Greenland precipitation variability in recent years retrieved by an initialization dynamic method and its relation to atmospheric circulation

Recent airborne laser-altimetry surveys (Krabill et al. 1999; 2000) show ice sheet elevation decreases over the southern coast of Greenland. In order to determine if the climate processes are responsible for these elevation changes, it is necessary to investigate the Greenland precipitation variations and their relation to the circulation. Precipitation variations over Greenland from 1985-99 have been retrieved by a generalized omega-equation method (Chen et al. 1997; Bromwich et al. 2000a,b). There is a high degree of correspondence in the interannual variations between the measured net water equivalent accumulation from ice cores and retrieved precipitation, and the results are better than those of P from the ECMWF Reanalysis (ERA-15). It is inferred that the modeled precipitation changes are responsible for most of the measured ice sheet elevation changes. However, the mesoscale spatial distribution of precipitation needs further improvement.

The data sets (ECMWF TOGA and ERA-15 from NCAR) used currently are large scale with a 2.5^ox2.5^o resolution. An important problem is to use these large-scale analyzed data with the much higher resolution topography of Greenland to obtain a mesoscale precipitation better than that from the omega-equation method. The initialization not only filters the fast gravity waves but also includes the interactions and feedbacks between the large-scale initial conditions and mesoscale topography in the iterative processes, which can produce some mesoscale features of the wind, divergence, moisture and thermal fields. Recently, an application of the equivalent geopotential and geo-streamfunction to the initialization for limited-area models has been developed for use over the steep slopes of mountains and ice sheets. This newly developed initialization has been used to retrieve the precipitation over Greenland. The local precipitation maximum located near (70^oN, 47^oW) is better simulated by this method, and the overall mesoscale spatial distribution of precipitation is greatly improved. The interannual variations of the retrieved precipitation are in agreement with the measured ice sheet elevation decreases over most of Greenland. Thus, the Greenland ice sheet elevation change is primarily caused by the change of precipitation.

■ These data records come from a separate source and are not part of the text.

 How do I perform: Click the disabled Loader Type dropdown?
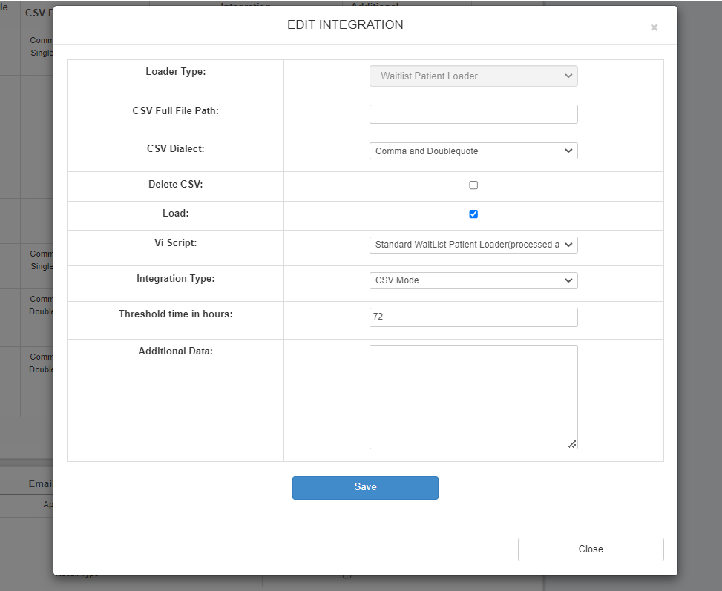[x=473, y=76]
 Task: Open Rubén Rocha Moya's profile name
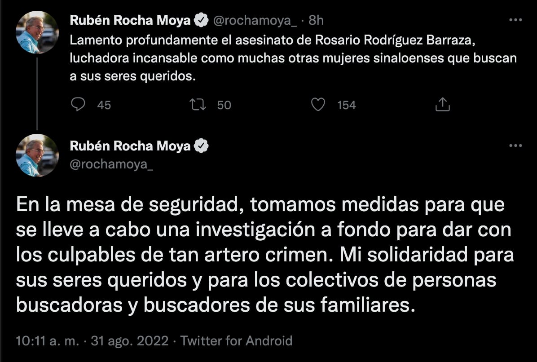point(130,19)
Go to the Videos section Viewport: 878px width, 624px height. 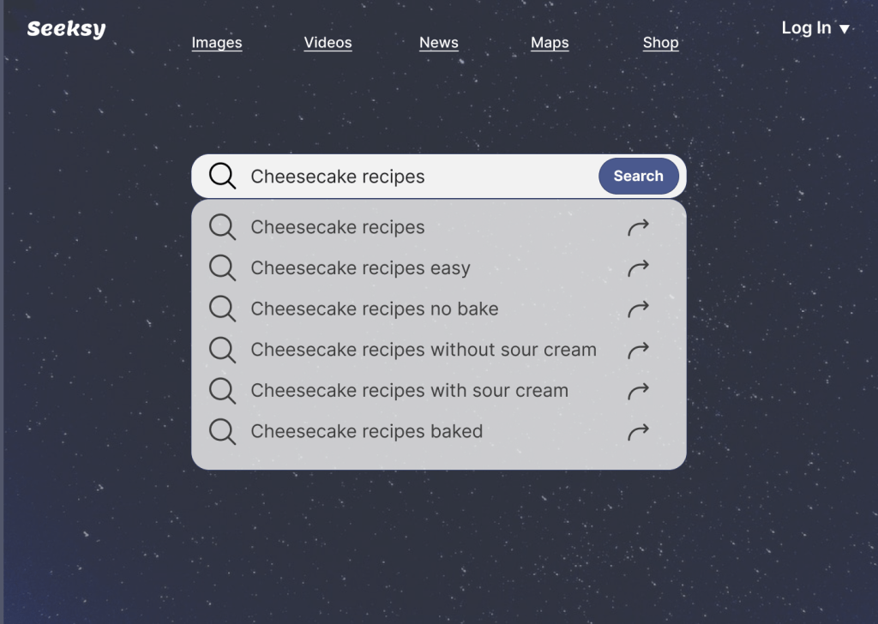[x=328, y=43]
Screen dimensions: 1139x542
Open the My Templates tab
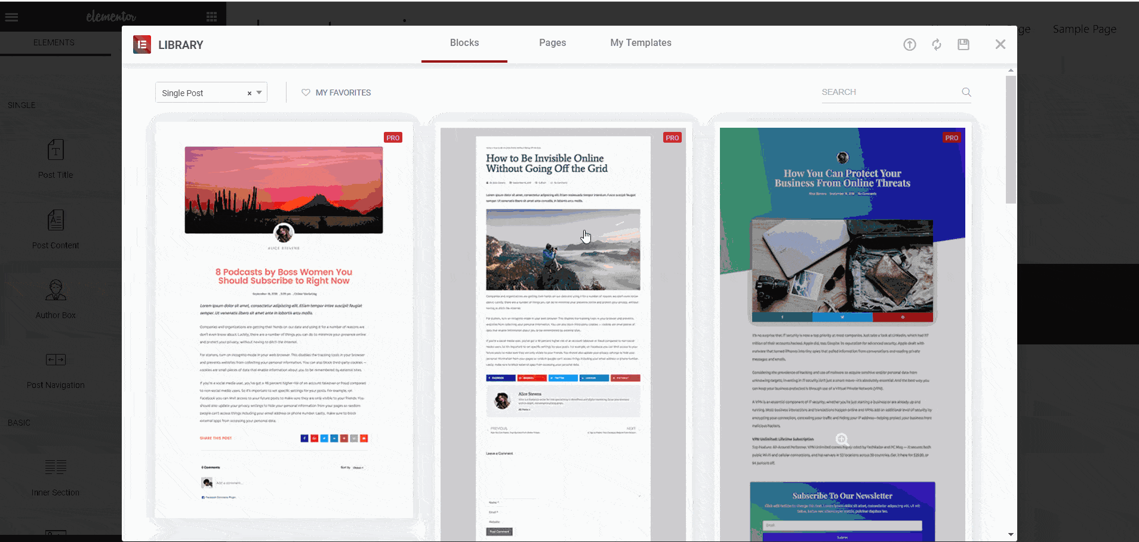pos(640,42)
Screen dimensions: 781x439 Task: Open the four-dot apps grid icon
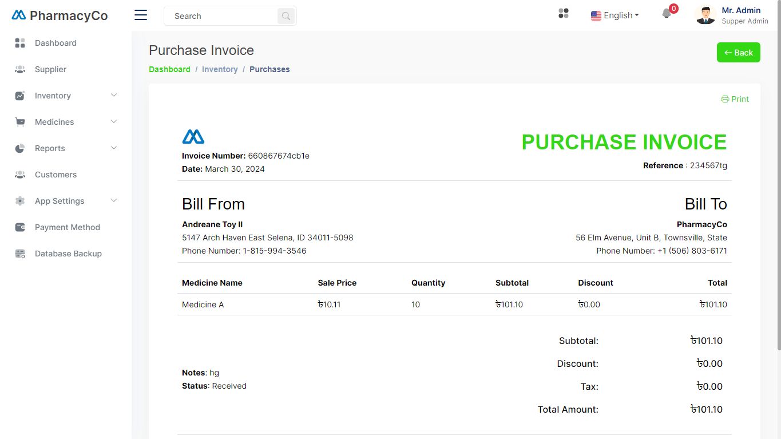(x=564, y=14)
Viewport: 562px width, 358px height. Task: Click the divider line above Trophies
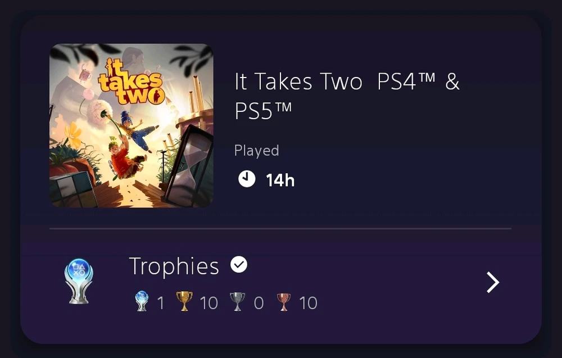pyautogui.click(x=280, y=228)
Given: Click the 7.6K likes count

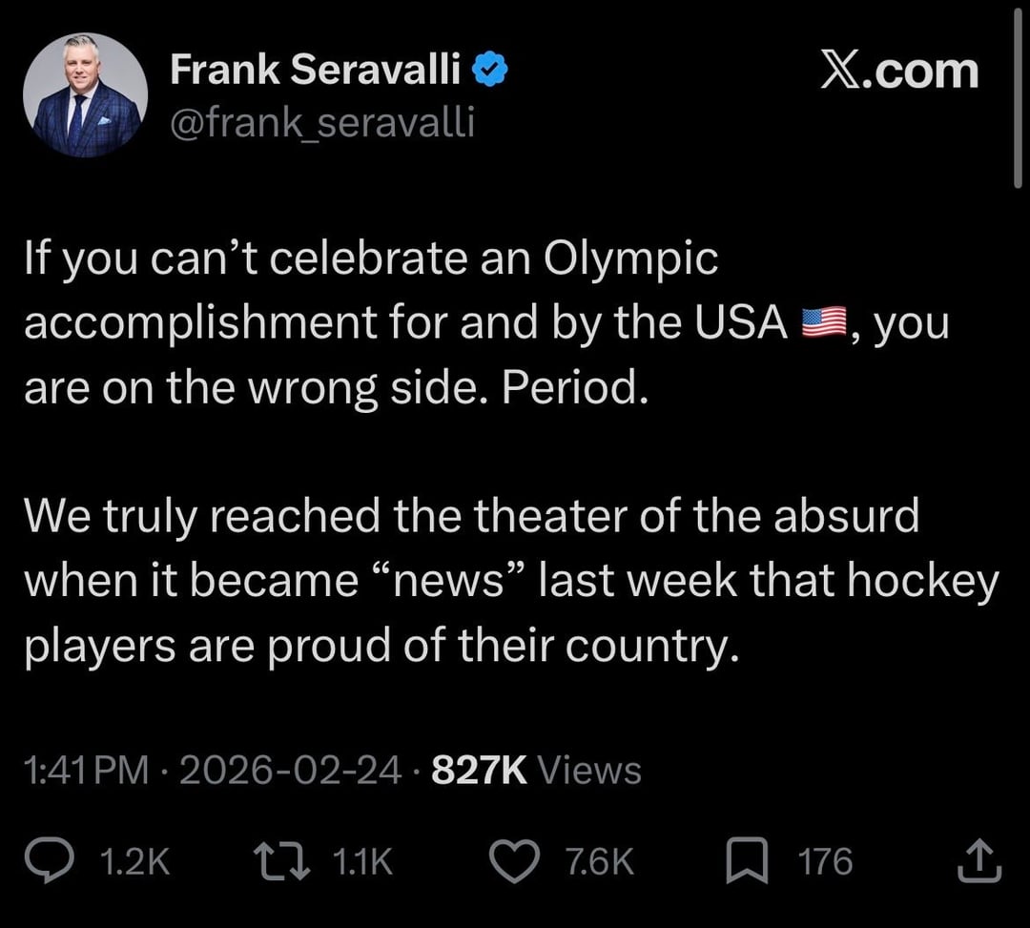Looking at the screenshot, I should [x=599, y=862].
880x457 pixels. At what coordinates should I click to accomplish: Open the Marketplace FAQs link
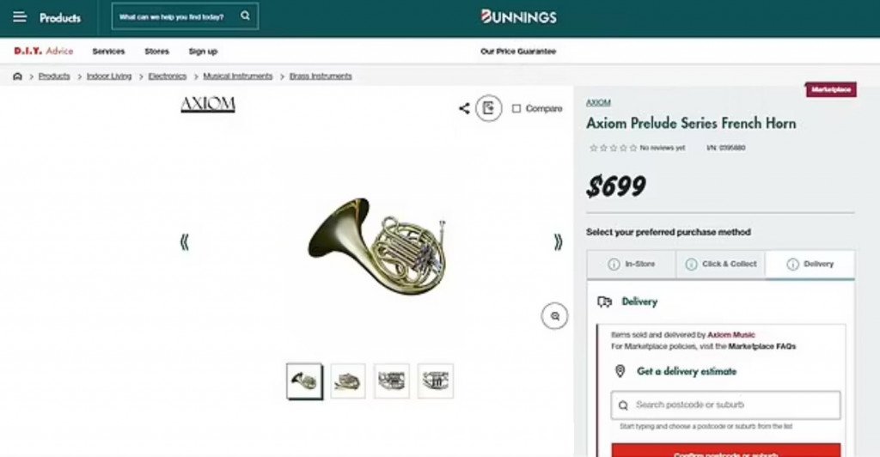(x=761, y=346)
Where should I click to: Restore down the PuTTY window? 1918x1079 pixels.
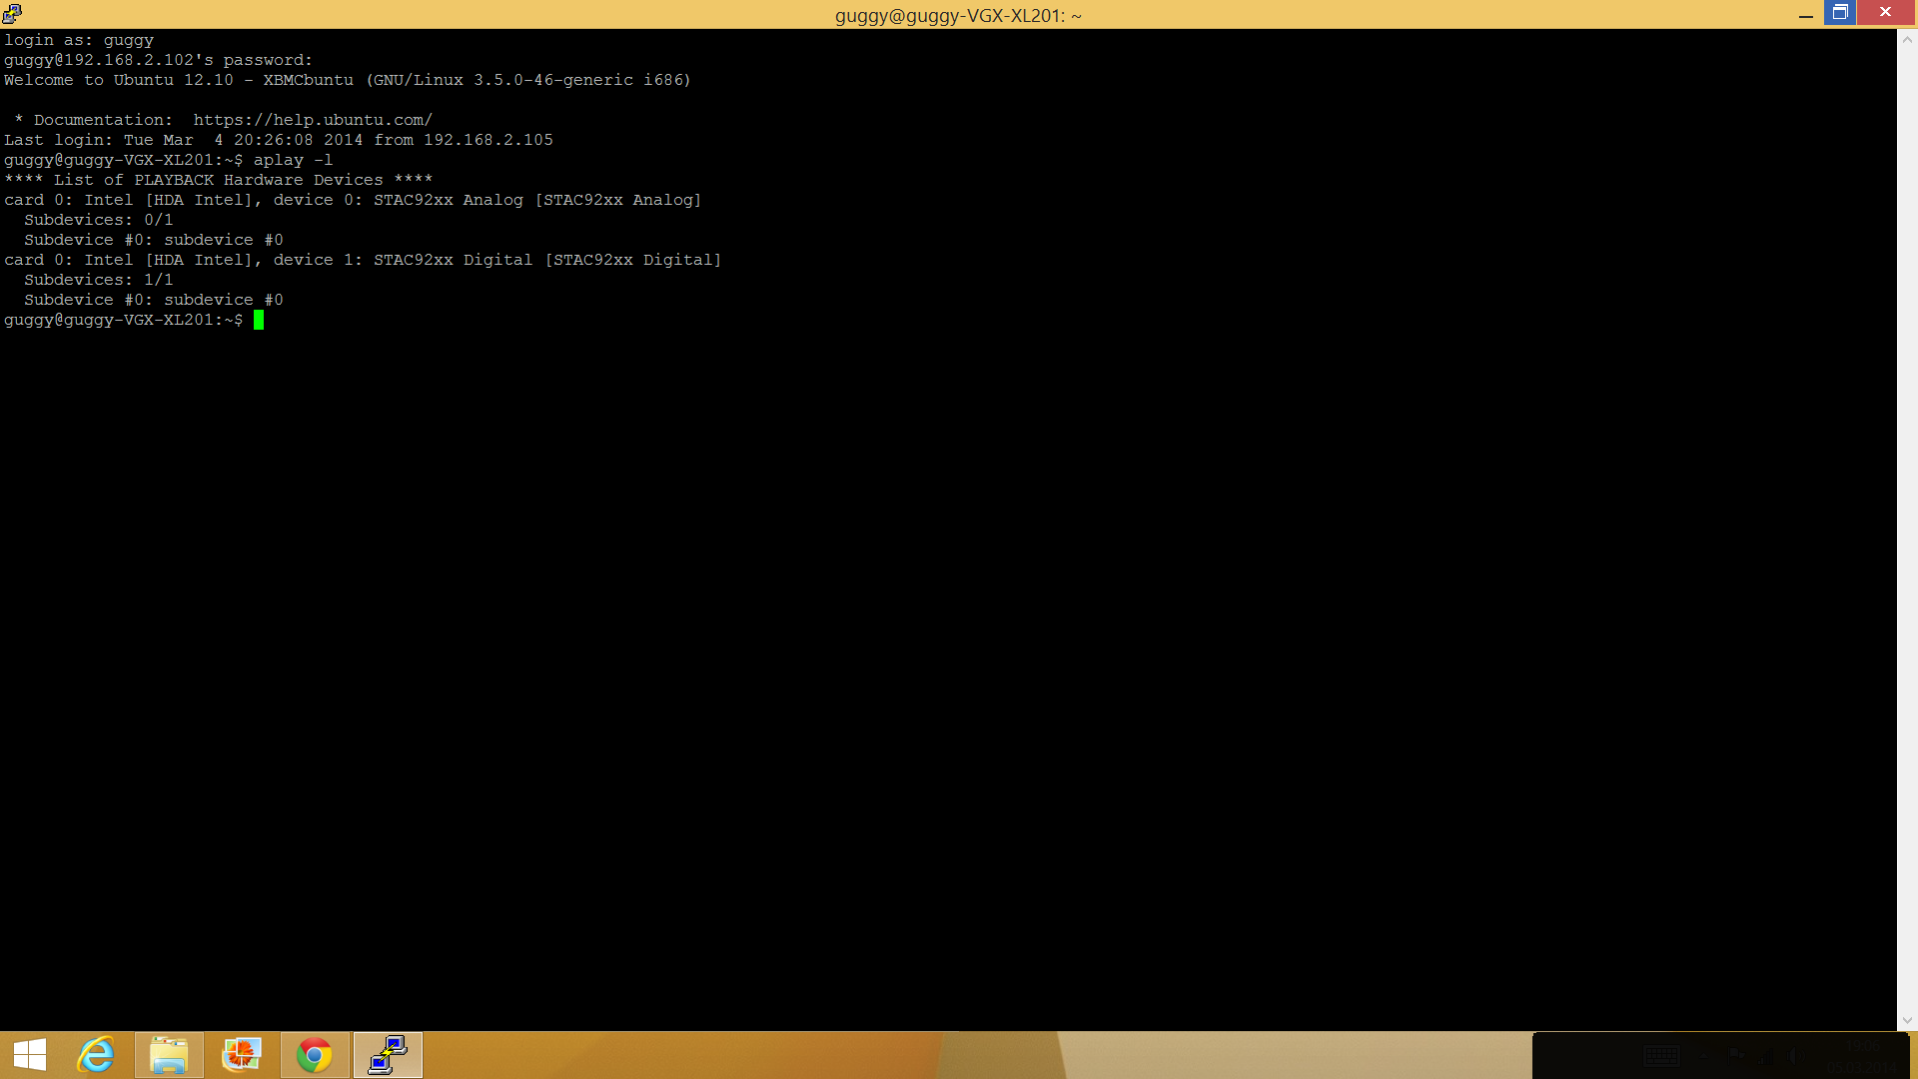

It is found that there are many more cyclones in 1985-1988 than in 1996-1999 over the Labrador Sea, which favors more precipitation over Greenland and its southern part. In the multi-year mean sea-level pressure field for winters of 1985-1988, a mean cyclone is located in the Labrador Sea, while in winters of 1996-1999 it is located to southeast of Greenland. In the multi-year mean 500-hPa circulation of 1985-1988, a mean ridge is located over the west coast of North America and a mean trough is over Newfoundland along the east coast, which favors the development of cyclones over the Labrador Sea. By contrast, in 1996-1999 there are a mean trough over the west coast and a mean ridge over the Labrador Sea. The variation of precipitation over Greenland is closely related to changes of cyclonic activity and circulation in recent years. Thus, the Greenland ice sheet elevation changes are a result of variation of Northern Hemisphere circulation, and they can only be explained from the large scale climate variability.